[OSList] Authority Distribution in Open Space
Daniel Mezick via OSList
oslist at lists.openspacetech.org
Thu Sep 25 06:39:22 PDT 2014
Greetings to All,
For the past several years I have attended conferences of the Group
Relations community, and encouraged others to do the same. I've studied
their literature, and harvested some important learning as a result. One
of the things I have come to understand a little bit better is the role
of "authority dynamics" in self-organizing social systems.
Link:
www.akriceinstitute.org
Over the past several years I've been using Open Space with intent to
improve the results of my work in helping companies implement Agile
ideas in their organizations. We do an initial Open Space, then the
folks get about 3 months to play with Agile (we carefully use the word
"experimentation" with management,) then we do another Open Space after
that, to inspect what just happened across the enterprise. The initial
and subsequent Open Space events form a "safe" container or field in
which the members can /learn/... as they explore how to /improve/
together by /experimenting/ with new practices, and see if they actually
work. I call the process Open Agile Adoption.
Link:
OpenAgileAdoption.com
This seems to work pretty good. It seems to "take the air out of" most
of the fear, most of the anxiety and most of the worry that is created.
The key aspect is /consent/: absolutely no one is forced to do anything
they are unwilling to do. No one is /coerced/ to /comply/. Everyone is
instead respectfully /invited/ to help /write/ the story, and be a
/character/ in the story...of the contemplated process change. Open
Agile Adoption encourages a spirit of experimentation and play.
The spirit of Open Space is the spirit of freedom. Isn't it? In the OST
community, we discuss and talk a lot about self-organization,
self-management and self-governance. The Agile community also talks
about these ideas a lot.
So I have some questions. What is really going on during
self-organization in a social system? What are the steps? What
information is being sent and received? From whom, and by whom? Is the
information about /authority/ important? How important? Can a social
system self organize without regard to who has the right to do what
work? /How do decisions that affect others get made in a self-organizing
system?/
Who decides about /who decides/? How important is the process of
/authorization/ in a self-organizing system? Is self-organization in
large part the process of dynamic authorization (and /de-authorization/)
in real time?
What /is /authorization? Can self-organization occur without the sending
and receiving of authorization data by and between the members?
Is Bruce Tuckman's forming/storming/performing/adjourning actually
decomposing the /dynamics of authorization/ inside a social system?
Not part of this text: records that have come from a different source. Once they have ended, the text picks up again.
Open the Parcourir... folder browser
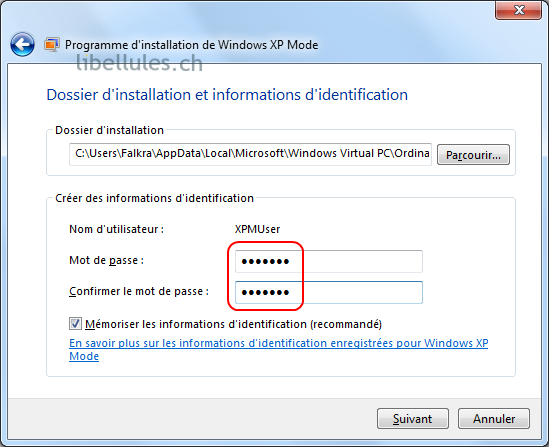Screen dimensions: 549x447 tap(473, 155)
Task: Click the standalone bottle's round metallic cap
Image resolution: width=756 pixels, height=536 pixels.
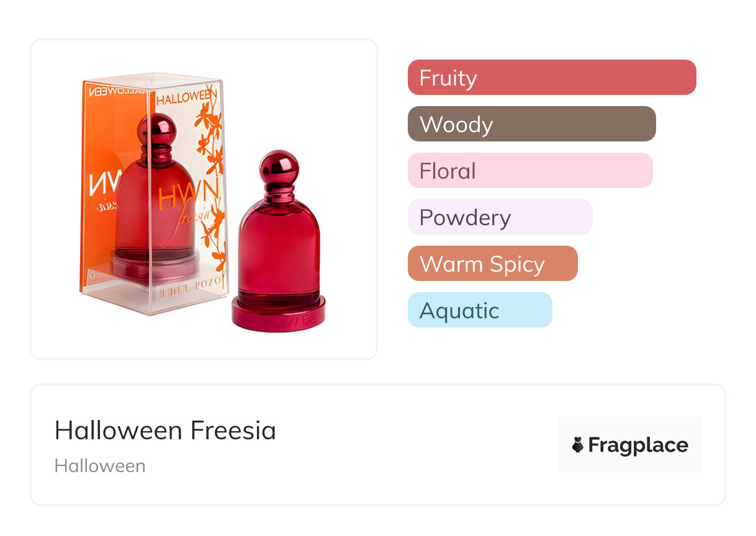Action: pyautogui.click(x=279, y=166)

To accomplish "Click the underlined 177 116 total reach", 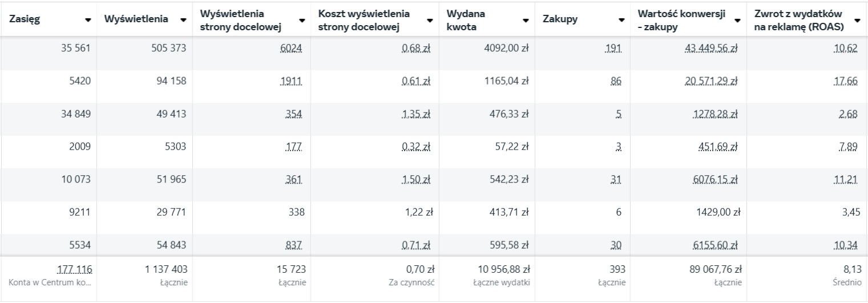I will tap(75, 269).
The essay below attempts to answer some of these difficult questions.
I'd love your thoughts on it. Will you give it a look?
Essay: Authority Distribution in Open Space
http://newtechusa.net/agile/authority-distribution-in-open-space/
Kind Regards,
Daniel
--
Daniel Mezick, President
New Technology Solutions Inc.
(203) 915 7248 (cell)
Bio <http://newtechusa.net/dan-mezick/>. Blog
<http://newtechusa.net/blog/>. Twitter <http://twitter.com/#%21/danmezick/>.
Examine my new book:The Culture Game
<http://newtechusa.net/about/the-culture-game-book/>: Tools for the
Agile Manager.
Explore Agile Team Training
<http://newtechusa.net/services/agile-scrum-training/> and Coaching.
<http://newtechusa.net/services/agile-scrum-coaching/>
Explore the Agile Boston <http://newtechusa.net//user-groups/ma/>Community.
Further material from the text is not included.